Hermes, el veloz mensajero de los dioses. Athenian red figure lekythos C5th B.C. | Metropolitan Museum

Hermes, el veloz mensajero de los dioses. Athenian red figure lekythos C5th B.C. | Metropolitan Museum // El texto adjunto es de Juan Valera (1824-1905), cuyo título general es: «De la doctrina del progreso con relación a la doctrina cristiana», Estudios críticos sobre literatura, política y costumbres de nuestros días. Tomo I, Madrid, Librerías de A. Durán, 1864, pp. 63-118.

De qué manera es progresista el cristianismo

Dijimos en el artículo anterior que el tercer modo de influencia del cristianismo en la sociedad, debía o podía tenerse por progresivo: mas no podemos concederlo sin previo examen, porque las opiniones más extrañas y los errores más peligrosos han nacido de esta creencia. Cada uno entiende el progreso a su manera, y por consiguiente cada uno ha entendido a su  manera el cristianismo, resultando de aquí tantos falsos o incompletos cristianismos en la conciencia humana, cuantas opiniones políticas, científicas o artísticas pueden caber en ella.

Los novísimos apologistas del cristianismo, con la mejor intención sin duda alguna, han dado a este punto más importancia de la que relativamente se merece; porque, viendo que se habían enfriado la caridad y la fe en los corazones, han querido traer de nuevo a los hombres a la religión, no por la excelencia esencial de ella, ni por amor puro y desinteresado hacia Dios, ni siquiera por deseo de su gloria, y por temor del infierno, sino predicándoles que el cristianismo es causa de progreso, a fin de que le amen por amor del progreso. Estos han dicho que el cristianismo es liberal para que los liberales sean cristianos: aquellos que es absolutista para que los absolutistas lo sean; y esotros, que la Virgen, la Magdalena, los santos y los ángeles son más a propósito que los dioses del paganismo para poemas y cuadros, y que los templos góticos son más sublimes, cuando no más hermosos, que los templos griegos, a fin de que también se conviertan los aficionados a la poesía y a las bellas artes. Pero ninguno de ellos consideró sobre cuán frágiles cimientos levantaba el edificio de sus conversiones. El así convertido no es verdadero cristiano: no es cristiano sino en el nombre, y hasta en el nombre dejará de serlo el día en que se le antoje que el cristianismo no es liberal, si él lo es, o que el cristianismo es liberal, si él es absolutista: el día en que imagine que las tragedias de Sófocles valen más que los dramas de Calderón; el día en que piense que el Partenón era más hermoso que la catedral de Burgos; el día en que crea que el Padre Santo y las comunidades religiosas son retrógrados, y él sea progresista; o el día en que, siendo él moderado, se dé a cavilar y suponer que la igualdad, la fraternidad y la libertad, que predicó Nuestro Señor Jesucristo, son idénticas a las que se predican ahora.

-*-*-

Enunciado: Cambie «creencia» por «convicción» en el pasaje del texto sobre el cristianismo y el progreso que va desde «Dijimos en el» hasta «caber en ella.», y transcríbalo con ese cambio. El material es independiente de este texto.

Material:
-*-*-

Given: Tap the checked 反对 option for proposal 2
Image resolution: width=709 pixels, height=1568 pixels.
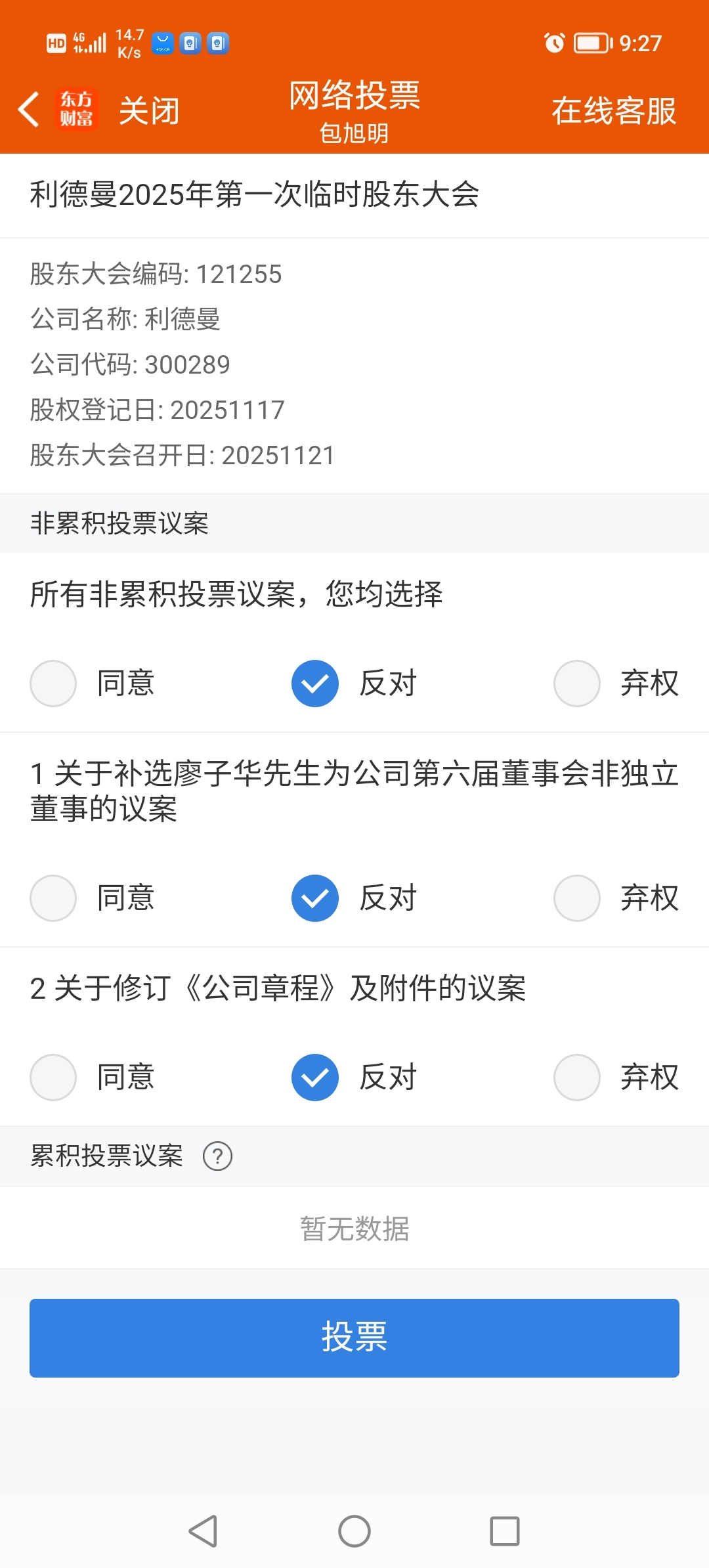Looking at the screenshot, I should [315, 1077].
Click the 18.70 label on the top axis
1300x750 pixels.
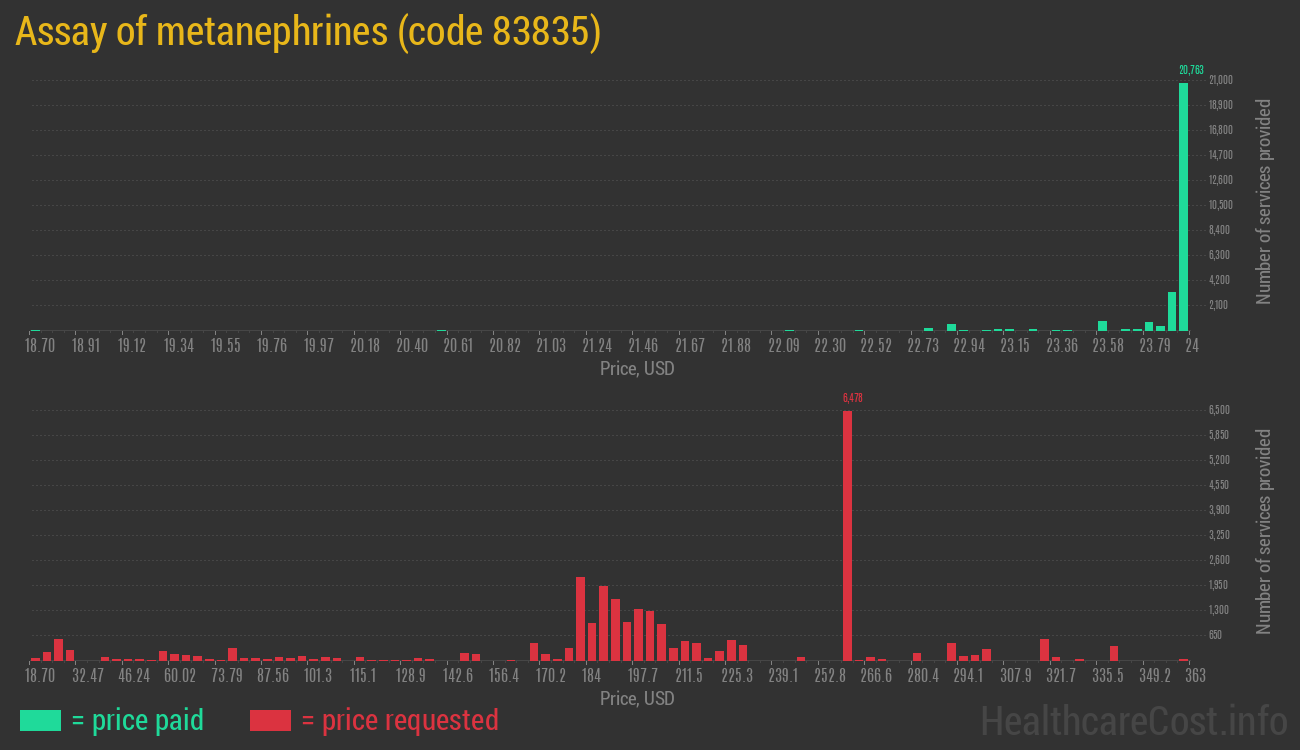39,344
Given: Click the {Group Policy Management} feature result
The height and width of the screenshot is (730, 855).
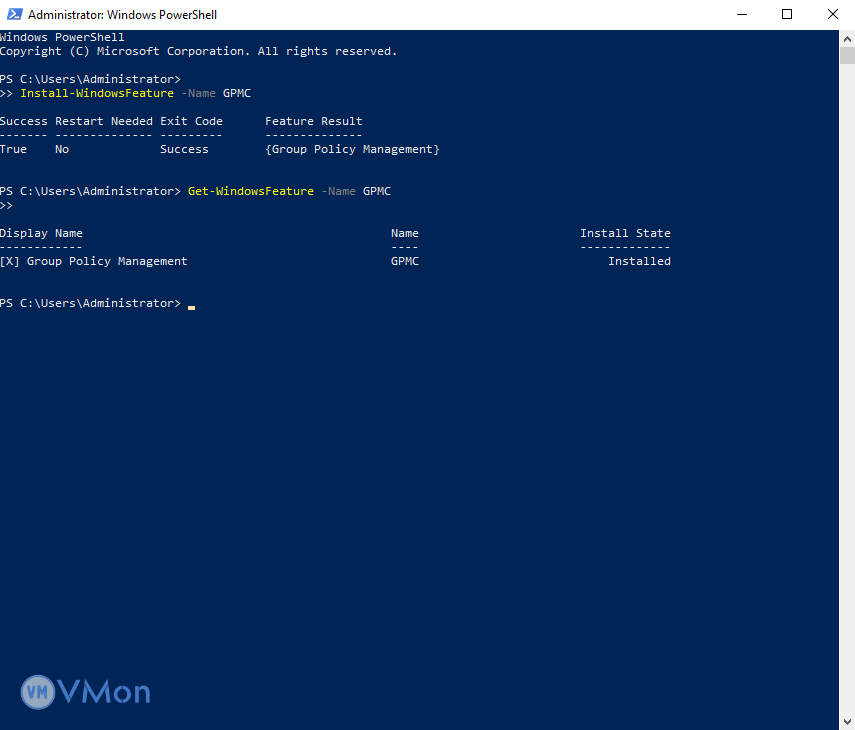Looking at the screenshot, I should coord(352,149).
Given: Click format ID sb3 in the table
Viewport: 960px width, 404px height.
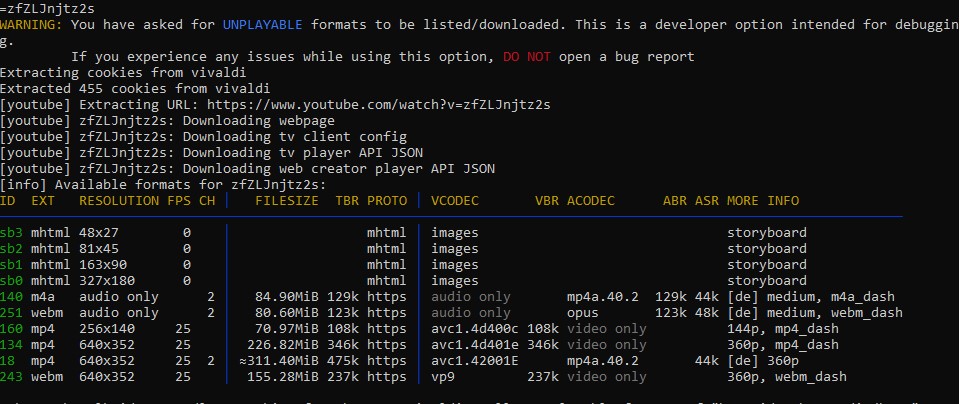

-*-*-

Respuesta:
Dijimos en el artículo anterior que el tercer modo de influencia del cristianismo en la sociedad, debía o podía tenerse por progresivo: mas no podemos concederlo sin previo examen, porque las opiniones más extrañas y los errores más peligrosos han nacido de esta convicción. Cada uno entiende el progreso a su manera, y por consiguiente cada uno ha entendido a su  manera el cristianismo, resultando de aquí tantos falsos o incompletos cristianismos en la conciencia humana, cuantas opiniones políticas, científicas o artísticas pueden caber en ella.